━━━━━ TASK INPUTS

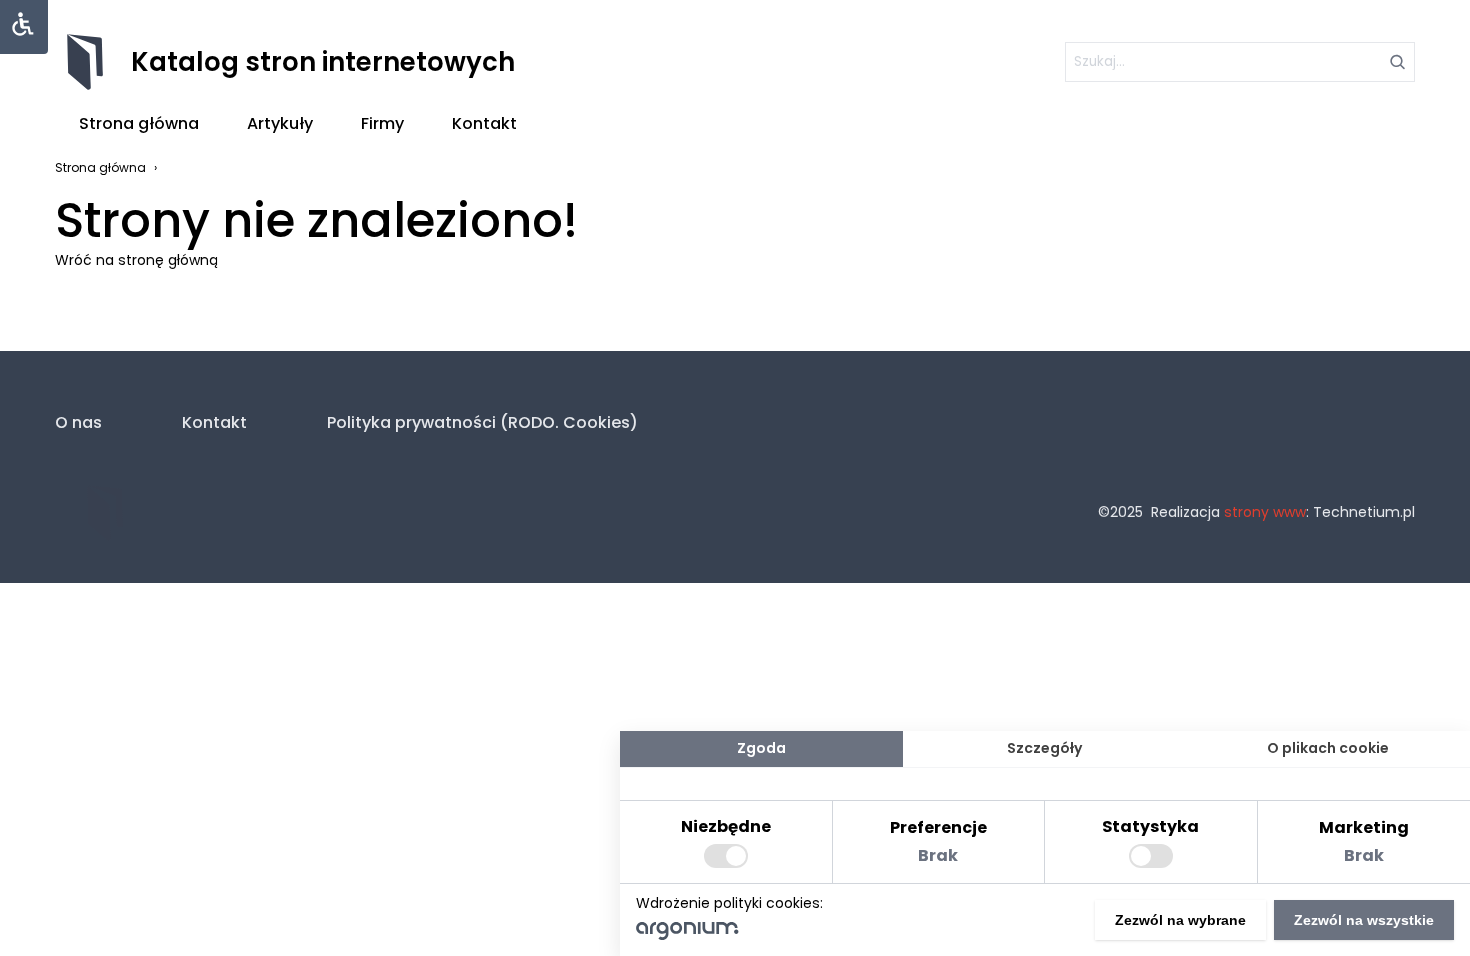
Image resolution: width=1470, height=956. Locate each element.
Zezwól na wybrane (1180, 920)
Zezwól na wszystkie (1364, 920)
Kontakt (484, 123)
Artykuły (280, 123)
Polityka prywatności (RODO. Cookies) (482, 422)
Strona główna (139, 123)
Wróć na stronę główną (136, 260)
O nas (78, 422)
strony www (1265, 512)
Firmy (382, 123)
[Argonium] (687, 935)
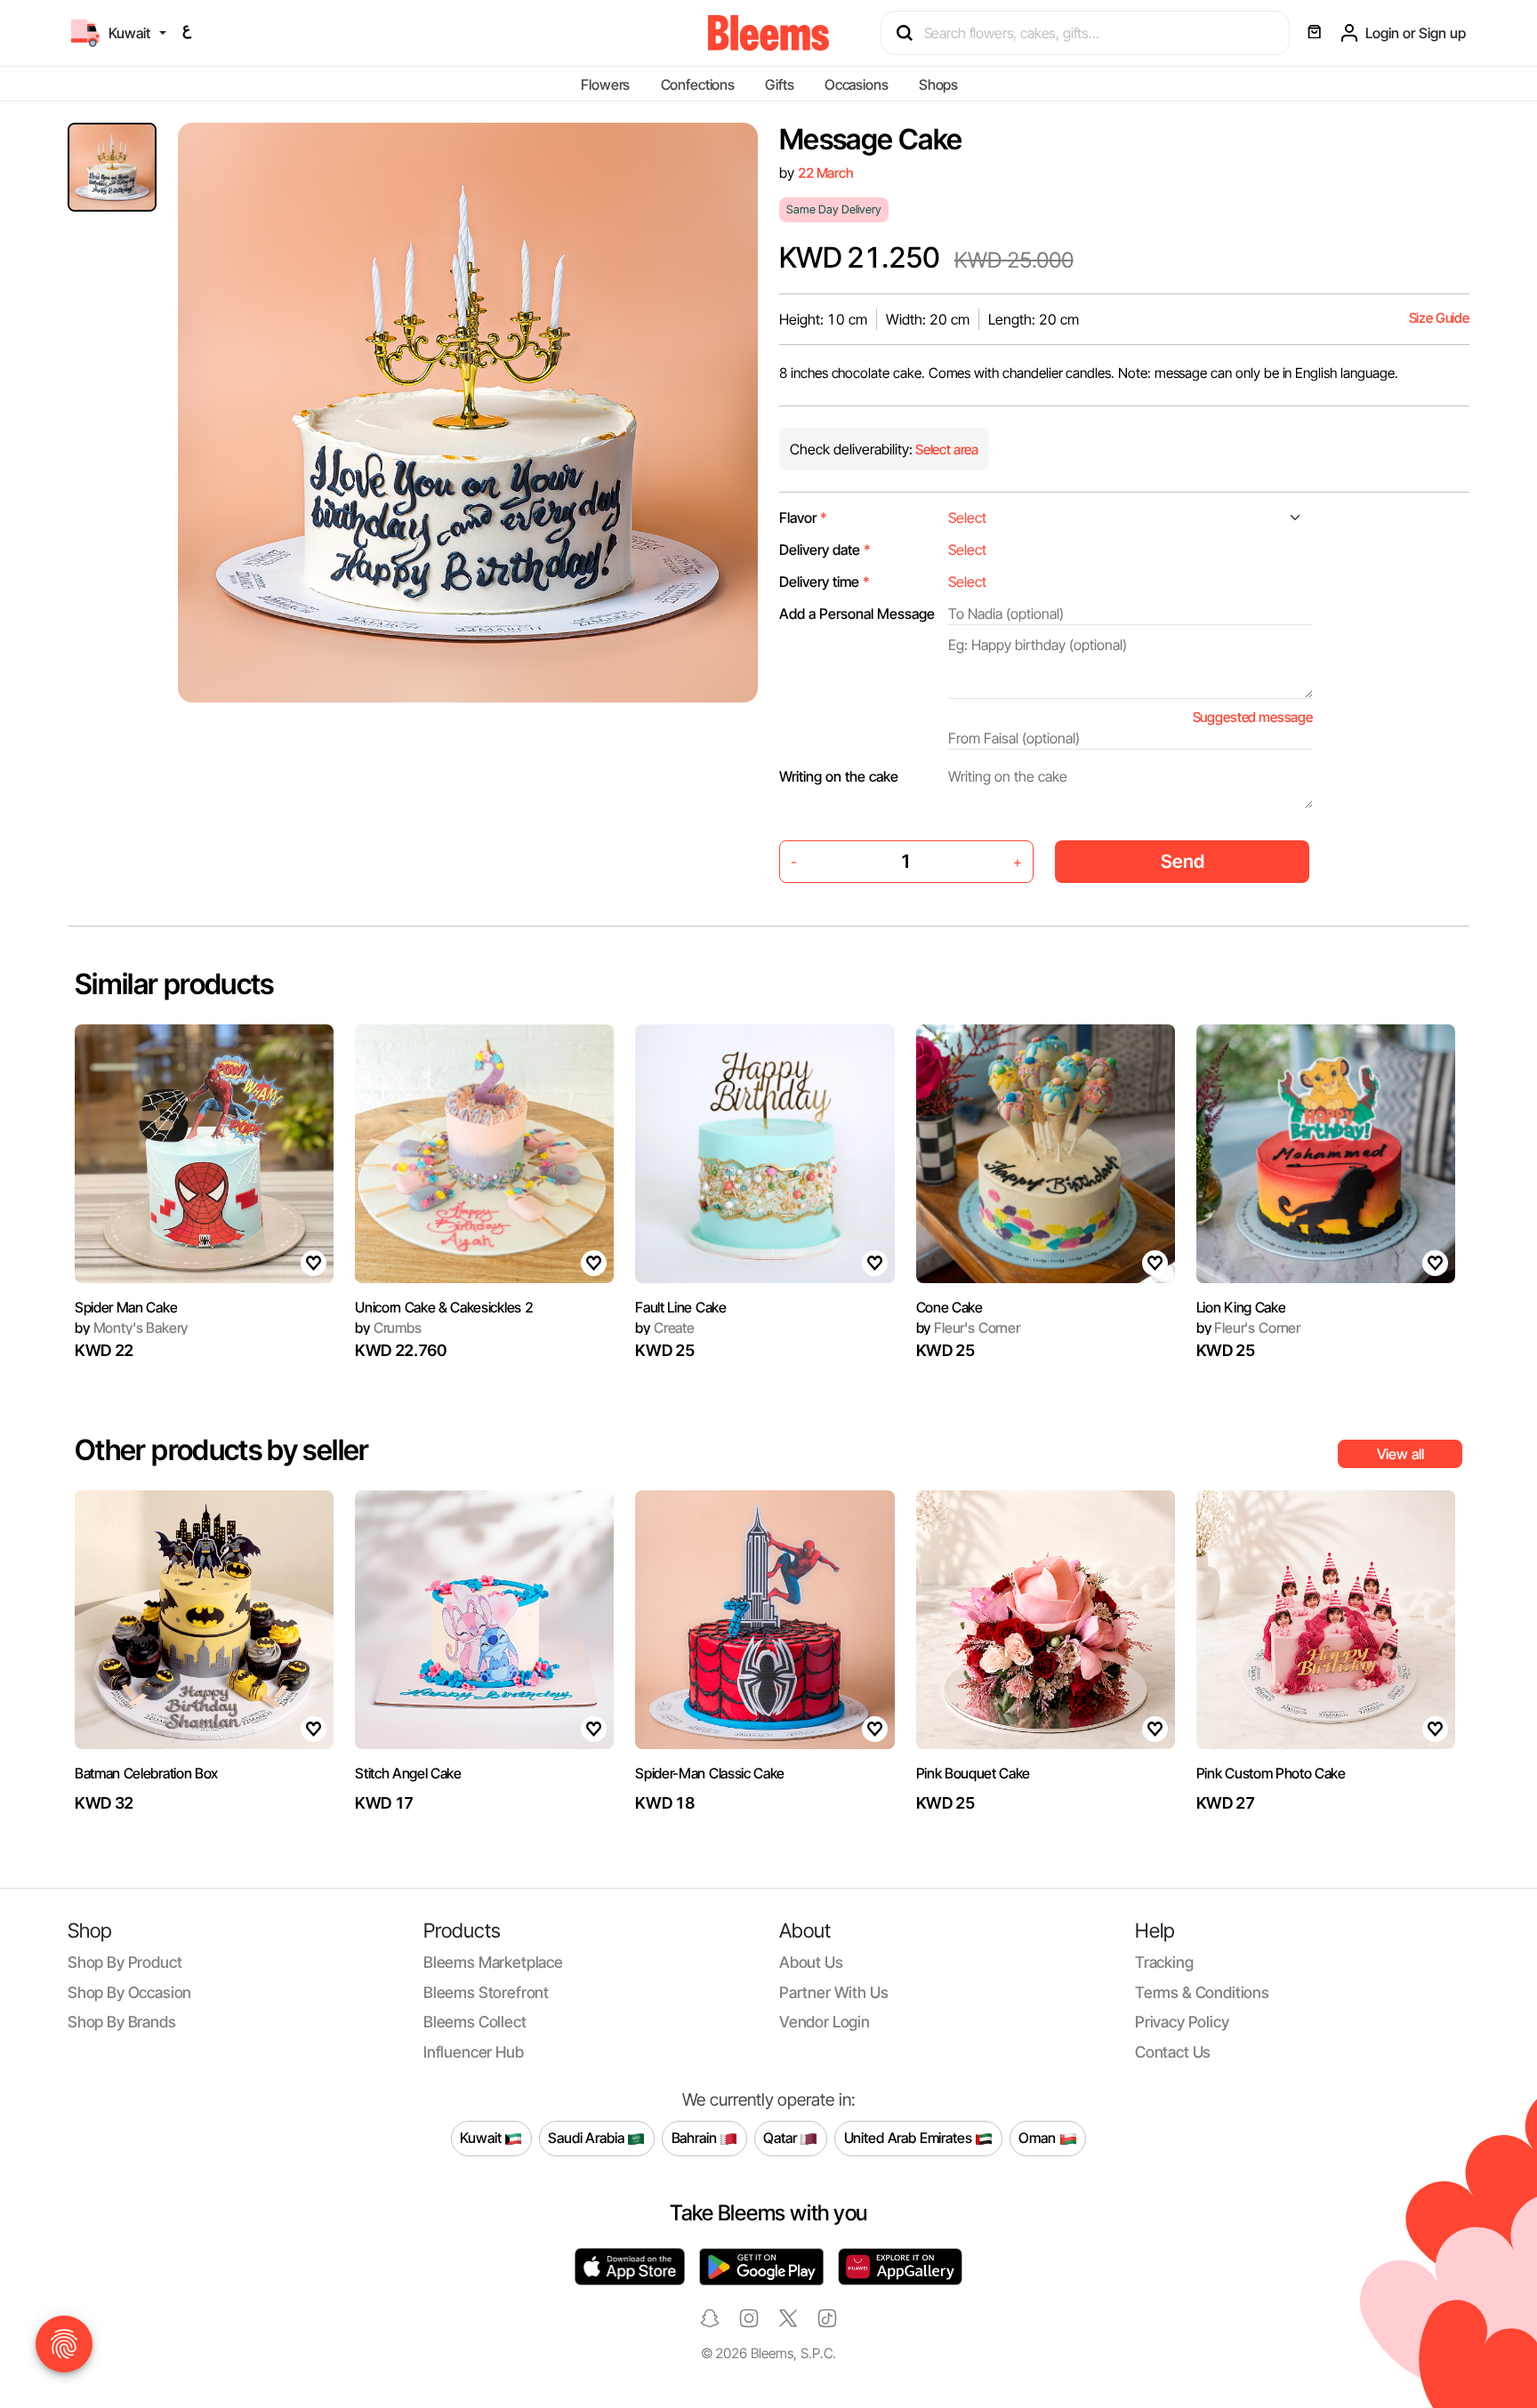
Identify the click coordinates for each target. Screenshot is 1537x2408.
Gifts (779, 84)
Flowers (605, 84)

━━━━━━━━━━

WHAT YOU ARE ASKED TO DO:
Transcribe every entry word for word, excluding images.

TASK SOLUTION:
Image resolution: width=1470, height=956. Locate each element.
Zezwól na wybrane (1180, 920)
Zezwól na wszystkie (1364, 920)
Kontakt (484, 123)
Artykuły (280, 123)
Polityka prywatności (RODO. Cookies) (482, 422)
Strona główna (139, 123)
Wróć na stronę główną (136, 260)
O nas (78, 422)
strony www (1265, 512)
Firmy (382, 123)
[Argonium] (687, 935)
Identify the click coordinates for each target. Screenshot is 1537x2408.
Gifts (779, 84)
Flowers (605, 84)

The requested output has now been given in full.